George didn't stand a chance.
James bullied George on the block, turning middle for jump hooks and spinning to his left for a flurry of easy lay-ins. Indy's general disdain for double-teams left George all alone on the much bigger James.
This was clearly a wrinkle for which the Pacers weren't prepared, and it was a big reason why the Heat put up a historically great offensive display in the first half.
Indiana was also probably surprised to see both of the other members of the Big Three show up at the same time. Throughout these playoffs, Dwyane Wade and Chris Bosh have each played well in spurts but almost never in the same game.
Wade got to the rim for a couple of impressive finishes and ended his night with an efficient 18 points on 8-of-14 shooting. Bosh buried a pair of triples in the first quarter and needed only 10 shots (and 24 minutes) to get his 15 points.
More importantly, though, the Heat got contributions from their reserves for the first time in the series.
Udonis Haslem hit eight of his nine shots, with five of his makes coming from a nearly identical spot on the left baseline. When he went to the bench, Chris Andersen took his place. The Birdman substituted well-timed cuts to the hole in place of Haslem's jumpers, but the result was the same—Roy Hibbert couldn't move his feet well enough to protect the rim against Miami's drives and recover in time to stop Miami's bigs from scoring.
Overall, the Heat shot 55 percent from the field, 86 percent from the line and simply refused to give the ball away, with just five turnovers.
It's not as though the Pacers played poorly, either.
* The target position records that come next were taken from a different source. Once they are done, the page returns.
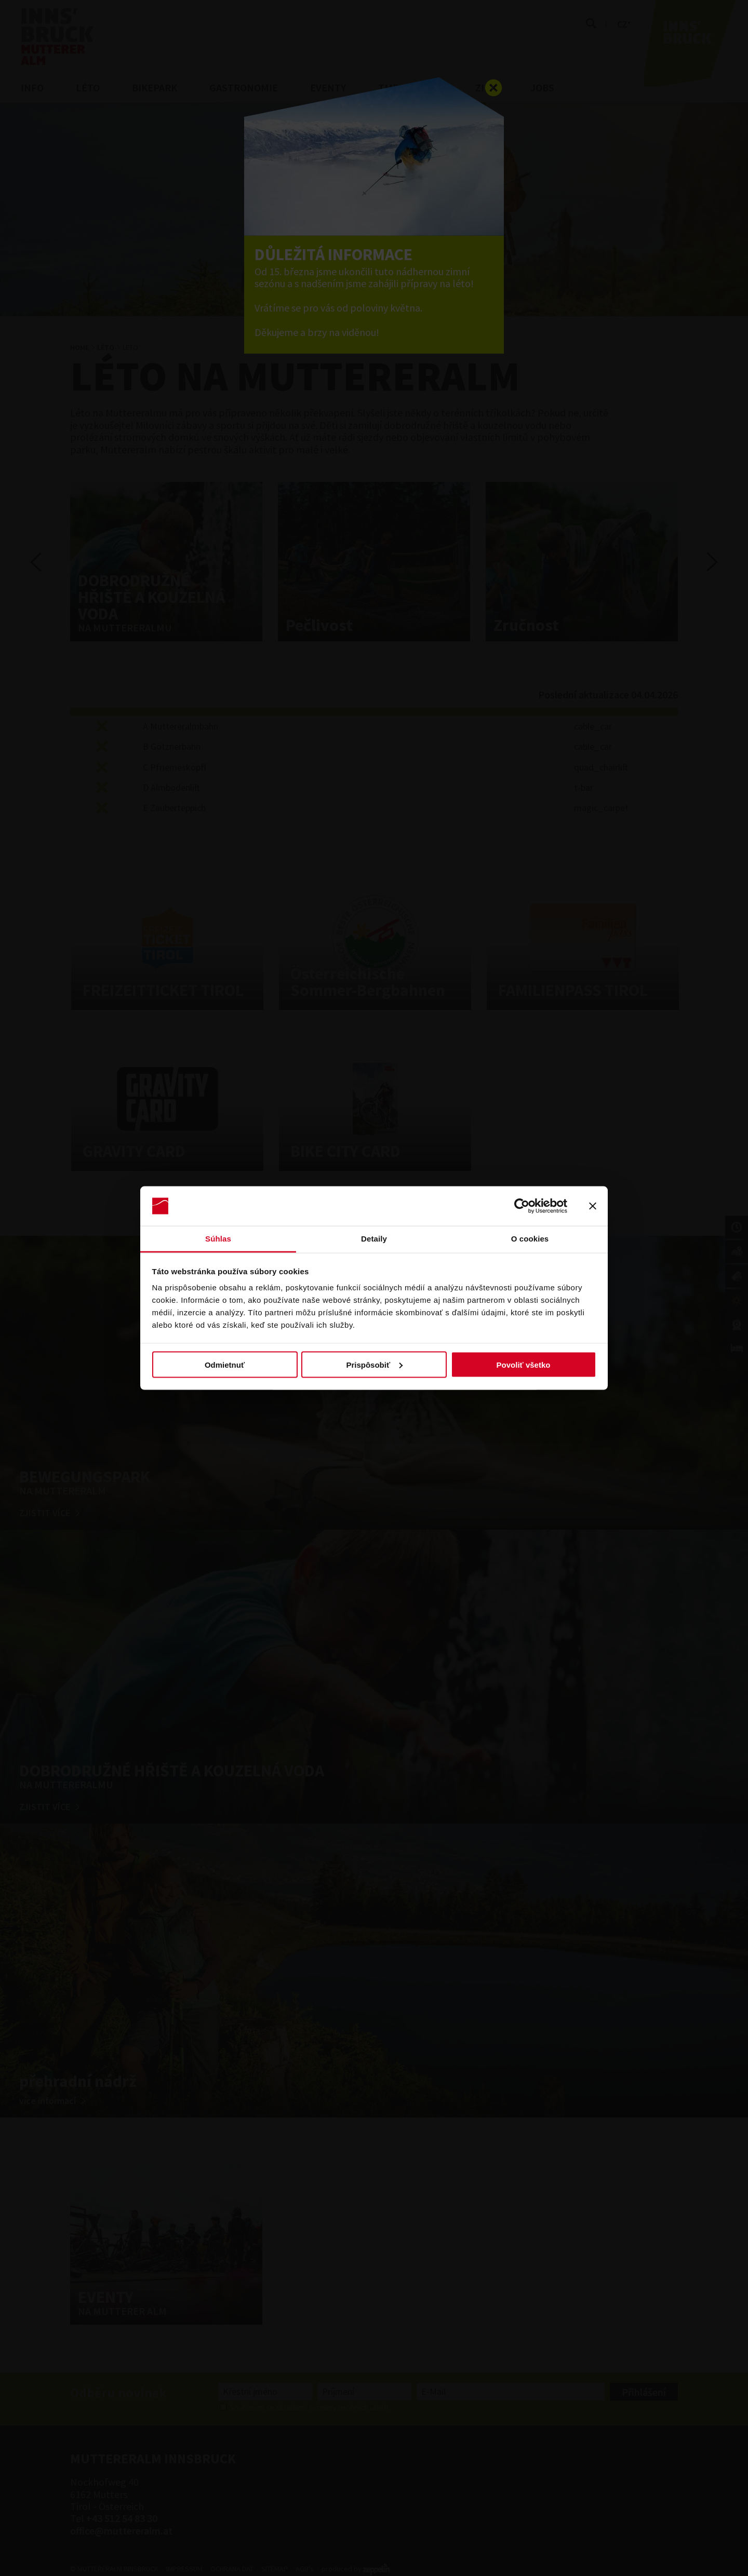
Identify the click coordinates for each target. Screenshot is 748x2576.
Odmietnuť (225, 1364)
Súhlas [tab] (218, 1238)
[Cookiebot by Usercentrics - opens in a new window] (521, 1206)
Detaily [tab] (374, 1238)
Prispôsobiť (374, 1364)
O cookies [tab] (530, 1238)
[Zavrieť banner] (592, 1206)
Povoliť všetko (524, 1364)
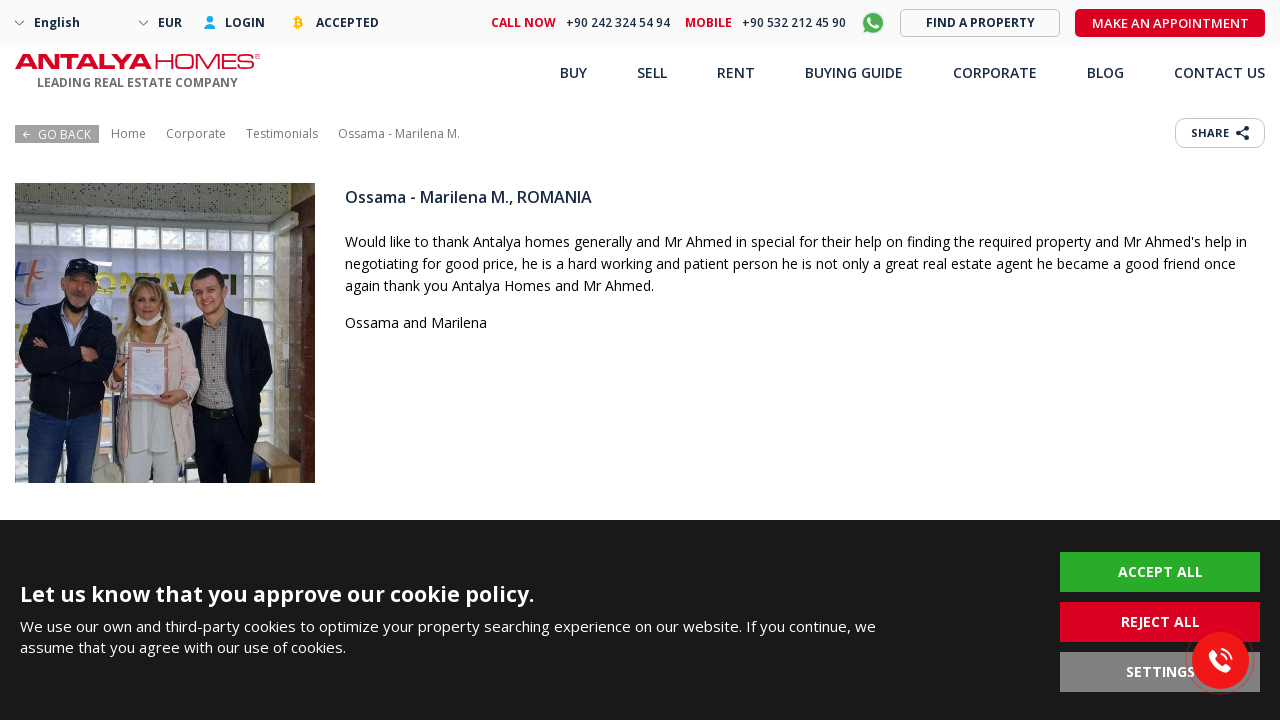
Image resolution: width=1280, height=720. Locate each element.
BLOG (1105, 72)
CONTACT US (1219, 72)
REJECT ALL (1160, 621)
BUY (573, 72)
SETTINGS (1160, 671)
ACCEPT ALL (1160, 571)
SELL (652, 72)
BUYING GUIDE (854, 72)
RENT (736, 72)
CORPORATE (995, 72)
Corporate (196, 133)
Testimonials (282, 133)
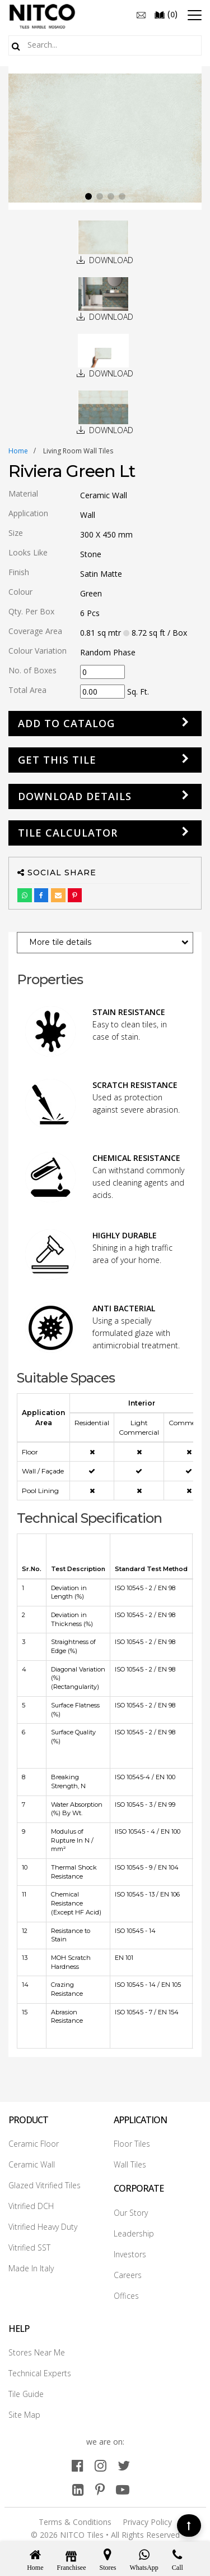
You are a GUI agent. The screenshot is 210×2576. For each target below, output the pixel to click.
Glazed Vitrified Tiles (44, 2185)
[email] (141, 14)
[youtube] (122, 2489)
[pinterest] (100, 2489)
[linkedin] (78, 2489)
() (166, 14)
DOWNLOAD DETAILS (75, 796)
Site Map (24, 2414)
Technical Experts (39, 2373)
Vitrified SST (29, 2247)
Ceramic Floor (33, 2143)
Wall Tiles (130, 2164)
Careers (128, 2275)
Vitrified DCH (31, 2206)
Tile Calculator (68, 832)
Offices (126, 2295)
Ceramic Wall (31, 2164)
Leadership (134, 2233)
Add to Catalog (66, 723)
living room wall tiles (78, 451)
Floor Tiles (132, 2143)
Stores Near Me (36, 2352)
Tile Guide (26, 2394)
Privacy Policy (147, 2522)
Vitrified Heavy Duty (42, 2226)
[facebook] (77, 2465)
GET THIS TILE (57, 759)
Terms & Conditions (75, 2522)
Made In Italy (31, 2268)
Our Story (131, 2212)
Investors (130, 2254)
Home (18, 451)
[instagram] (100, 2465)
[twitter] (124, 2465)
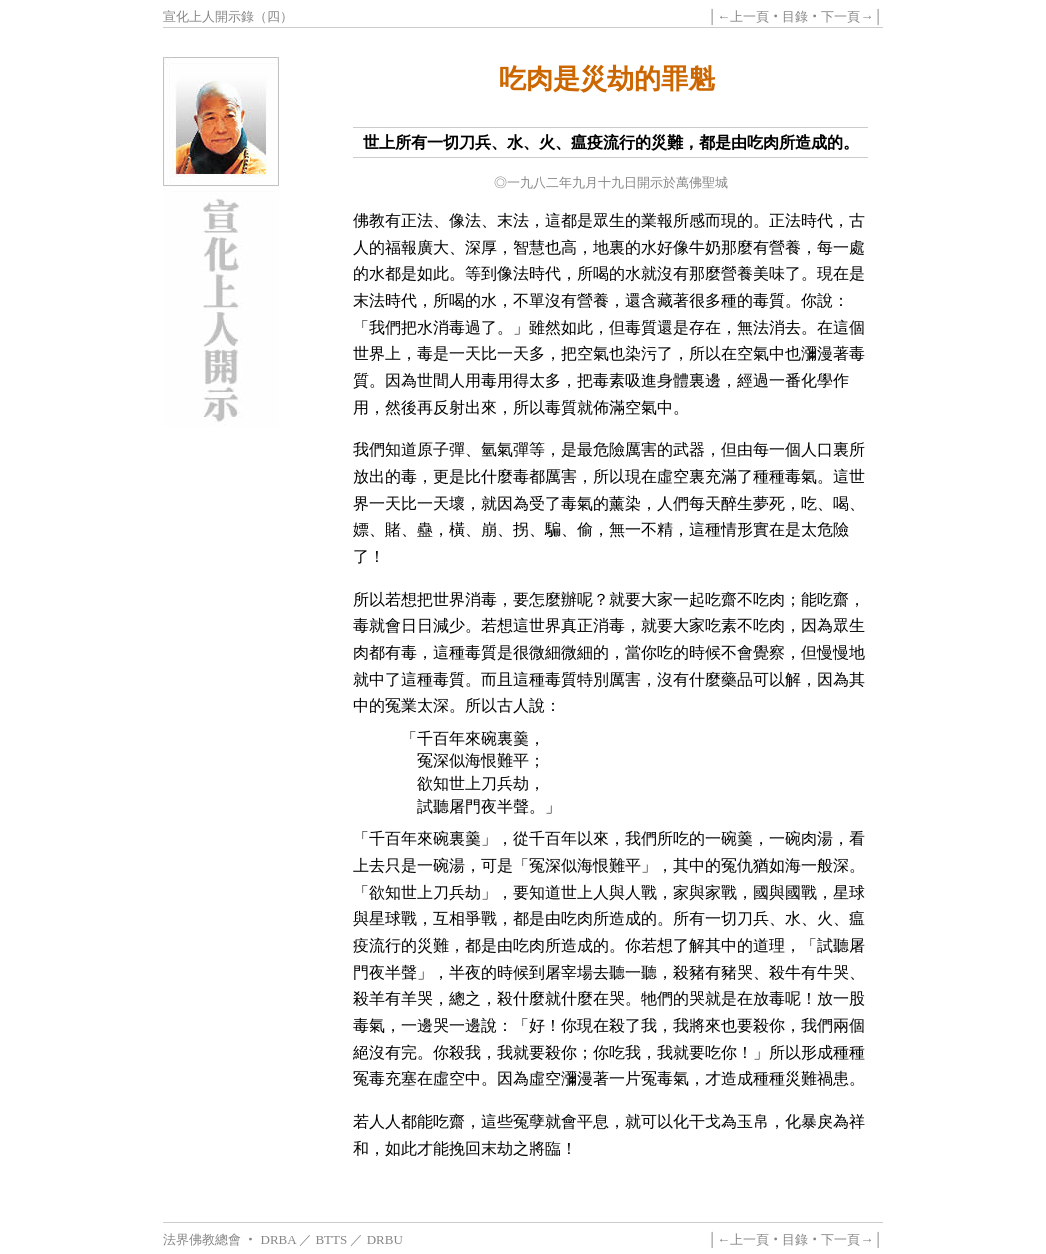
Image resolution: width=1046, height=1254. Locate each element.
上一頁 (749, 16)
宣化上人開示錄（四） (228, 16)
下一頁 (840, 16)
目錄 (795, 16)
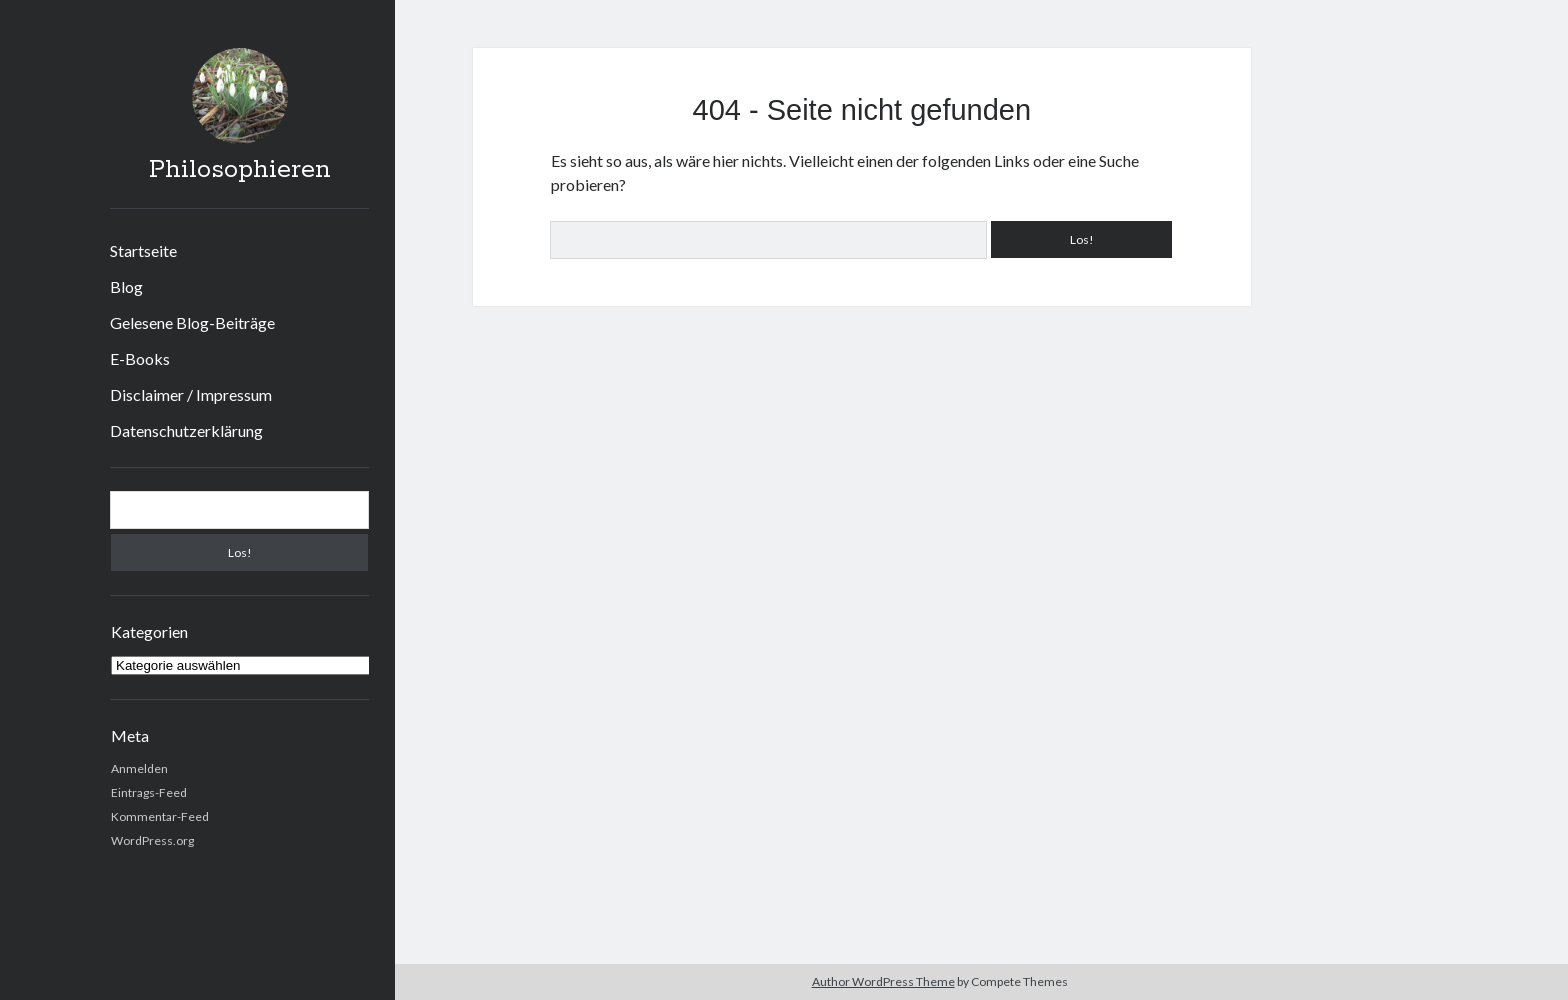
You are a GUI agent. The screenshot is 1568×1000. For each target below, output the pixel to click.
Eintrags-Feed (149, 792)
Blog (126, 286)
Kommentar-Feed (160, 816)
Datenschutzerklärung (186, 430)
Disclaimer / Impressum (191, 394)
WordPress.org (152, 840)
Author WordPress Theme (883, 981)
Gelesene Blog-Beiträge (192, 322)
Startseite (143, 250)
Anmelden (139, 768)
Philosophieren (240, 170)
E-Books (140, 358)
Sure, they missed some open shots and really hurt themselves by clanking 14 free throws (30-of-44). But Miami's defense deserves credit for putting the clamps on down the stretch.
Postgame overreactions have been the hallmark of this back-and-forth series, so it'd be foolish to pronounce the Pacers dead after just one blowout. But now that we've seen what the Heat can do when they get production from everyone, it certainly feels like the Pacers are in trouble.
All year long, the Heat have coasted, playing only as well as they needed in order to win games. Everyone suspected there was another gear they'd been saving for a critical time.
We've now seen that gear.
Looking ahead, the next question is: Will the San Antonio Spurs—Miami's likely opponent if they make the NBA Finals—be able to measure up to the Heat when they're playing their best?
The Spurs actually do share many of the qualities that have helped make the Pacers such a tricky matchup for the Heat. They've got plenty of size up front in Tim Duncan and Tiago Splitter, and their wings (Danny Green and Kawhi Leonard) are, collectively, at least as defensively sound as Indiana's are.
But the Spurs also have a few things the Pacers lack: championship experience, three future Hall of Famers and the best coach on planet Earth in Gregg Popovich. Watching the Spurs dismantle the Grizzlies as they have certainly makes it seem as though San Antonio is at least as dangerous as the Pacers.
But here's the thing—if the Heat continue to get solid production from their reserves, sustained defensive effort from the entire roster and a dominant showing from a determined LeBron James, nobody stands a chance against them.